HTTP リクエスト内の POST データは通常、フォームデータまたはバイナリ形式です。

• ユーザーがウェブページや HTML フォームに入力し、HTTP がウェブサーバーに送信、投稿するデータがフォームデータに該当します。
• バイナリペイロードは、テキストペイロード以外のものを指します。たとえば、バイナリペイロードには、.jpeg ファイル、.gzip ファイル、または .xml ファイルを使用できます。これには、.pdf アプリケーション、.jpeg 画像、.zip アプリケーションなどの一般的なバイナリデータが含まれます。

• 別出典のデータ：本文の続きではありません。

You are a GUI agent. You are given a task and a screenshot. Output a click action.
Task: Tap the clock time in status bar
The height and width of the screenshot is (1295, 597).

すべてのファイル拡張子タイプについては、Internet Assigned Numbers Authority (IANA) のウェブサイトで「メディアタイプ」を参照してください。

POST リクエストタイプを識別するには、HTTP POST ヘッダーの Content-Type 値を参照します。例:

Content-Type: multipart/form-data

Content-Type の出力に応じて、ヘッダー値と一致するセクションを参照してください。

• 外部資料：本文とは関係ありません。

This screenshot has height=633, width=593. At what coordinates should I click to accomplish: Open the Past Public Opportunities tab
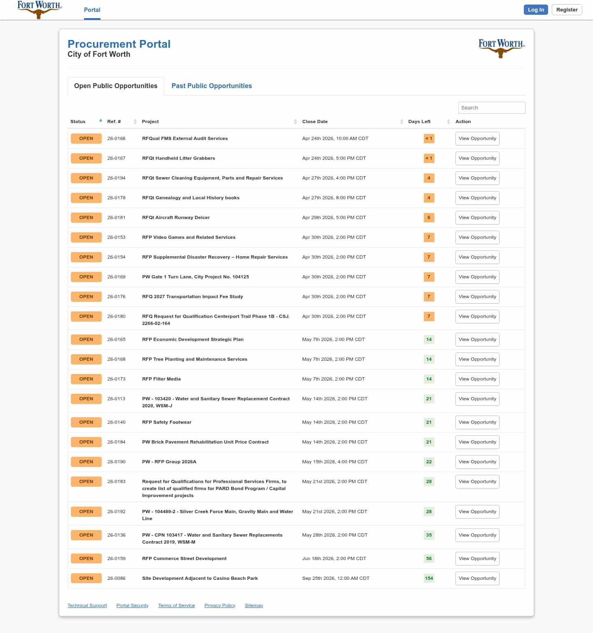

マルチパート/フォームデータコンテンツに対するルールを作成する

次の手順を実行します。

1. AWS WAF コンソールを開きます。
2. ナビゲーションペインで [AWS WAF] を選択します。
3. [リソースと保護パック] を選択します。
4. 目的の保護パックを選択します。
5. 選択した保護パックで [ルール] を選択します。
6. [ルール] の横にある [表示と編集] を選択するち、保護パックに関連付けられたルールを表示、編集できます。
7. 右側のペインの [ルールの管理] で [ルールを追加] を選択します。
8. [新しいルールを作成] を選択します。
9. [カスタムルール] を選択し、[次へ] を選択します。
10. [ルールタイプ] で [カスタムルール] を選択し、[次へ] を選択します。
11. ルールを設定するには、次の値を設定します。
    [アクション] でカスタムルールに対し、[ブロック] を選択します。
    [名前] に、このルールを識別するための名前を入力します。
    [リクエストが次の場合] で [ステートメントと一致] を選択します。次に、[ステートメント] の以下のフィールドに入力します。
    [検査] で [JSON 本文] を選択します。
    [JSON の一致範囲] で [値] を選択します。
    [無効な JSON 本文リクエストに対するアクション] でユースケースに合ったオプションを選択します。
    [検査する内容] で [すべての JSON コンテンツ] を選択します。
    [一致タイプ] で [正規表現と一致] を選択します。
    [正規表現] で、一致する正規表現パターンを入力します。次の例を参照してください。

(?:.pdf|.doc|.docx|.ppt)

12. (オプション) [テキスト変換] でテキスト変換を追加するか、これらのフィールドを [なし] のままにします。
13. [オーバーサイズハンドリング] でユースケースに合ったオプションを選択します。
14. [作成]、[ルール] を選択します。
15. [保存] を選択します。

バイナリ値のルールを作成する

次の手順を実行します。

1. AWS WAF コンソールを開きます。
2. ナビゲーションペインで [AWS WAF] を選択します。
3. [リソースと保護パック] を選択します。
4. 目的の保護パックを選択します。
5. 選択した保護パックで [ルール] を選択します。
6. [ルール] の横にある [表示と編集] を選択するち、保護パックに関連付けられたルールを表示、編集できます。
7. 右側のペインの [ルールの管理] で [ルールを追加] を選択します。
8. [新しいルールを作成] を選択します。
9. [カスタムルール] を選択し、[次へ] を選択します。
10. [ルールタイプ] で [カスタムルール] を選択し、[次へ] を選択します。
11. ルールを設定するには、次の値を設定します。
    [アクション] でカスタムルールに対し、[ブロック] を選択します。
    [名前] に、このルールを識別するための名前を入力します。
    [リクエストが次の場合] で [ステートメント****と一致] を選択します。
    [ステートメント] の以下のフィールドに入力します。
    [検査] で [単一ヘッダー] を選択します。
    [ヘッダーフィールド名] に「Content-Type」を入力します。
    [一致タイプ] で [正規表現と一致] を選択します。
    [正規表現] で、一致する正規表現パターンを入力します。
    .pdf ファイルおよび .jpeg ファイルに関する例を次に示します。

(?:pdf|jpeg)

12. (オプション) [テキスト変換] でテキスト変換を追加するか、これらのフィールドを [なし] のままにします。
13. [作成]、[ルール] を選択します。

注: ルールを特定のアップロード URI パスに制限するには、パスを検査するウェブ ACL ルール内で AND ステートメントを使用します。